• **Questions**
A. Please answer these questions about the article on WHO and health security:
(i) In which city was the debate on international health security held?
(ii) What kind of diseases did Chan focus on?
(iii) According to Chan, what does universal vulnerability create a need for?
B. Extend the article on WHO and health security with a few sentences that follow on from its last paragraph.
Document extract below:
WHO Leader Sees 'Shared Responsibility' for Health Security
WHO Director-General Dr. Margaret Chan participated in a debate on international health security in Singapore yesterday to make World Health Day. She focused on epidemic-prone diseases that cross national borders.
"We live in a world where threats to health arise from the speed and volume of air travel, the way we produce and trade food, the way we use and misuse antibiotics, and the way we manage the environment," Chan said. "All of these activities affect one of the greatest direct threats to health security: outbreaks of emerging and epidemic-prone diseases.... All nations are at risk. This universal vulnerability creates a need for collective defenses and for shared responsibility in making these defenses work."
End of Document extract.
Given data below:
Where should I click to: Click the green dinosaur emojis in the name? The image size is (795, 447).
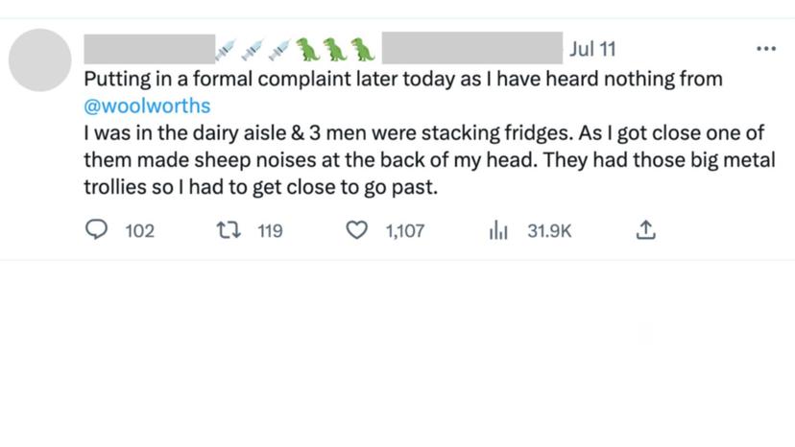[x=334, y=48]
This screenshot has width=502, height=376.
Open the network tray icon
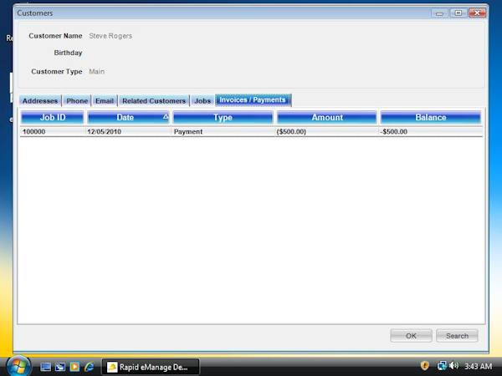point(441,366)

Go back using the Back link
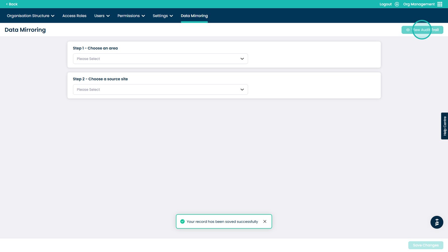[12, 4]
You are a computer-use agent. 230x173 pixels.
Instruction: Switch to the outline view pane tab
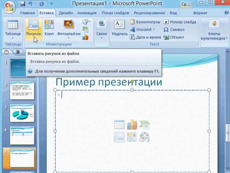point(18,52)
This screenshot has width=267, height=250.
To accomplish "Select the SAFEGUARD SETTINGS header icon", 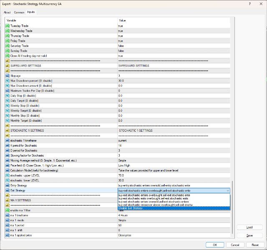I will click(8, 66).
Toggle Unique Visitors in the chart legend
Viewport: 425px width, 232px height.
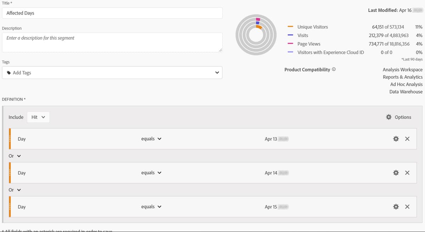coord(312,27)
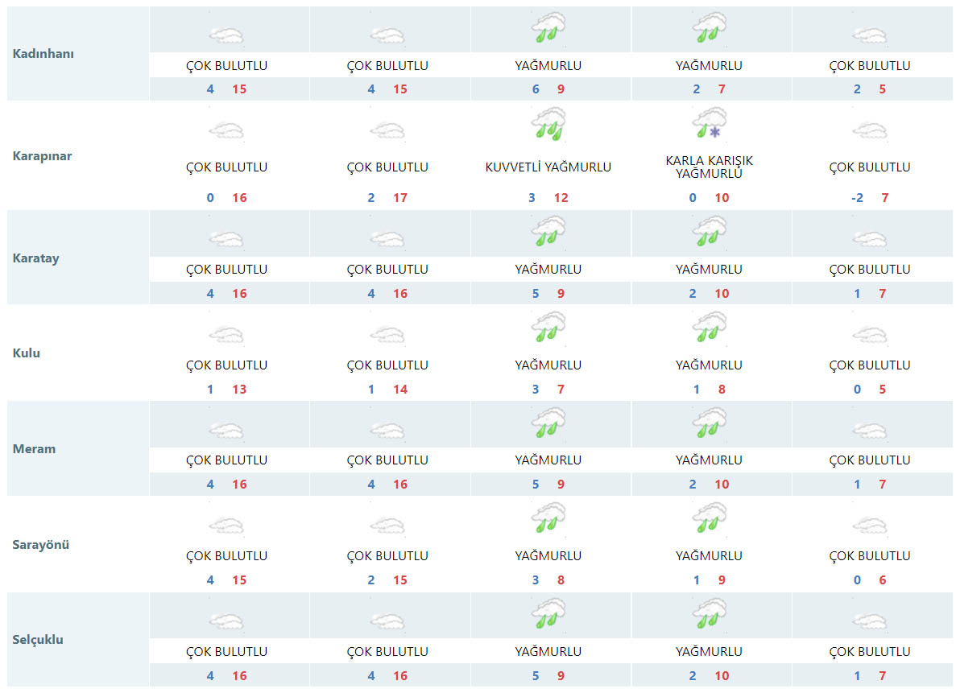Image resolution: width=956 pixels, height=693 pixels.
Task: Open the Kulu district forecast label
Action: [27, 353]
End of Given data.
Given data below:
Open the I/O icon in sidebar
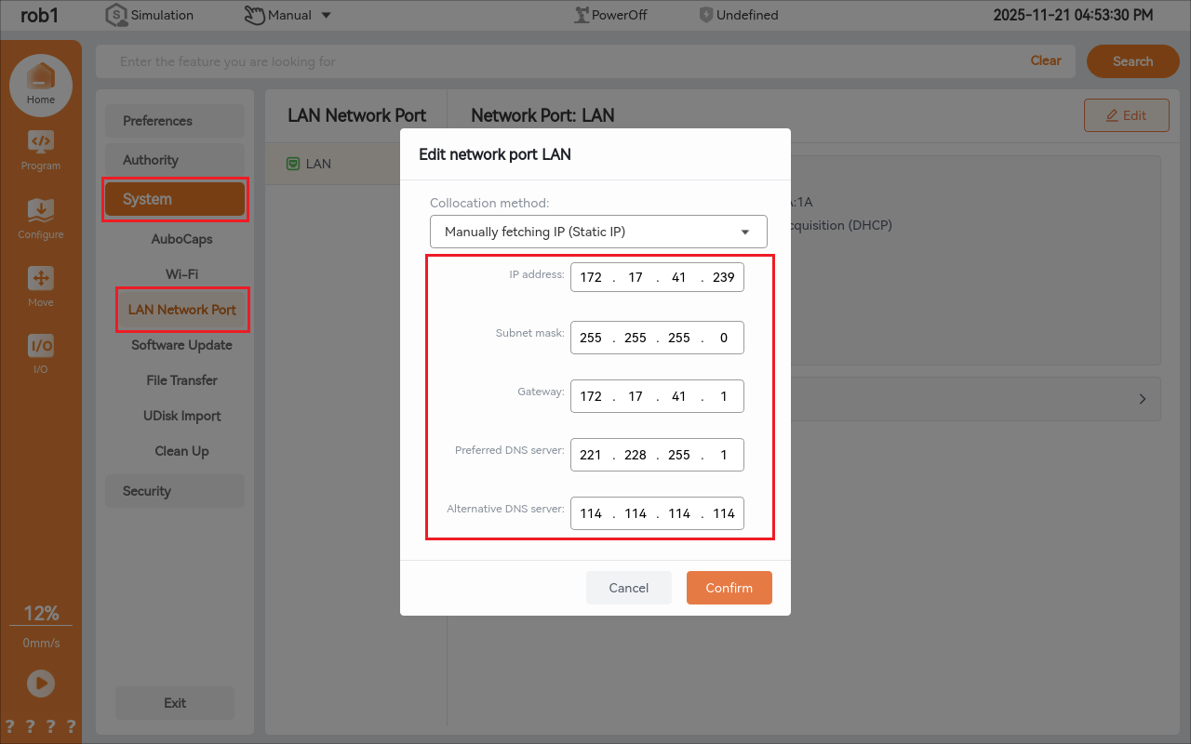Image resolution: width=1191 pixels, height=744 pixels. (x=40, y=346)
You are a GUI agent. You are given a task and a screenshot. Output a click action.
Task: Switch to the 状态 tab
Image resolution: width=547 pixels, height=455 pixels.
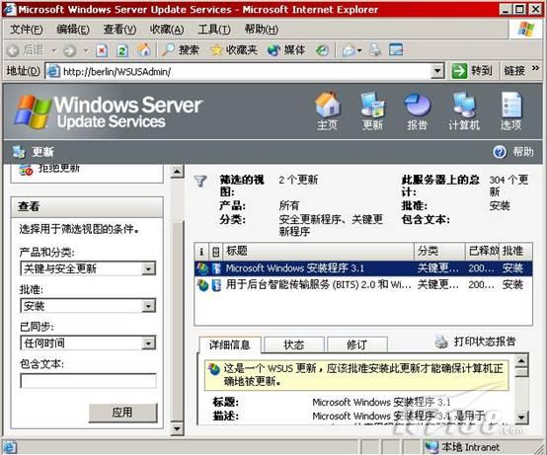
End of Given data.
• **Task responses**
A.
(i) Singapore
(ii) Epidemic-prone diseases that cross national borders
(iii) Collective defenses and shared responsibility in making these defenses work

B.
Chan pointed out that the threats are much larger today than they were in the 1970s, with 39 pathogenic agents arriving in that period -- a number she said is "historically unprecedented, and it is certain to continue." Also, "the unique conditions of the 21st century have amplified the invasive and disruptive power of outbreaks," she said. "We are highly mobile. Airlines now carry almost 2 billion passengers a year. SARS taught us how quickly a new disease can spread along the routes of international air travel. Financial markets are closely intertwined. Businesses use global sourcing and just-in-time production. These trends mean that the disruption caused by an outbreak in one part of the world can quickly ricochet throughout the global financial and business systems. Finally, our electronic interconnectedness spreads panic just as far and just as fast."